This spring we replaced the carpeting in that room and ended up redesigning the room. We got rid of our old AV storage and replaced it with new shelving, and at the same time we mounted the television on the wall. Now the family sofa is centered in front of the TV, and my old comfortable chair had retreated into a corner. I rarely sat in it any more. I decided this weekend to move that favorite chair into the library/reading room and put the chair I had been using there into the corner of the den/television room.

I am not as possessive of that chair as Archie Bunker was of his favorite chair. Other members of the household—including cats—have used that chair without any objection from me. Even when it was a new show, I recognized All in the Family as political propaganda, an attempt to persuade Americans that conservative politics are inevitably linked to racism and intolerance. Fifty years later, many Americans still believe that message. So please do not mistake me for Archie Bunker, even if I do have a favorite chair.

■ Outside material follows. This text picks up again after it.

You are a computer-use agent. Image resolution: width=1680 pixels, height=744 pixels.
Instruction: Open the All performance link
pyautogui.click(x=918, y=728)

Also, I helped my daughter with some body work on her car. Four years ago, she was legally stopped at a stop sign shortly before midnight, and a white pickup truck took the corner too wide and struck her fender. The driver was, of course, uninsured. All these years she has been driving a car with a dented fender, and the rust was increasing on the fender. So, she did some research about the cost of replacement. All along she and I assumed that the work would need to be done at a body shop and would cost several hundred dollars. Last week, though, my daughter found the part for her car available online for sixty dollars, and she found a YouTube video showing how to replace a fender. So, I helped—but she did most of the work. It took a long time to get the old fender off—it would have been far easier if the car was put on a rack and the wheel was removed, because many of those bolts are hard to reach with the wheel in place. We finally got it off, though, and got the new piece in place. She is very happy to be driving a car that is less damaged than it was. She has requested new seat covers as a Christmas gift.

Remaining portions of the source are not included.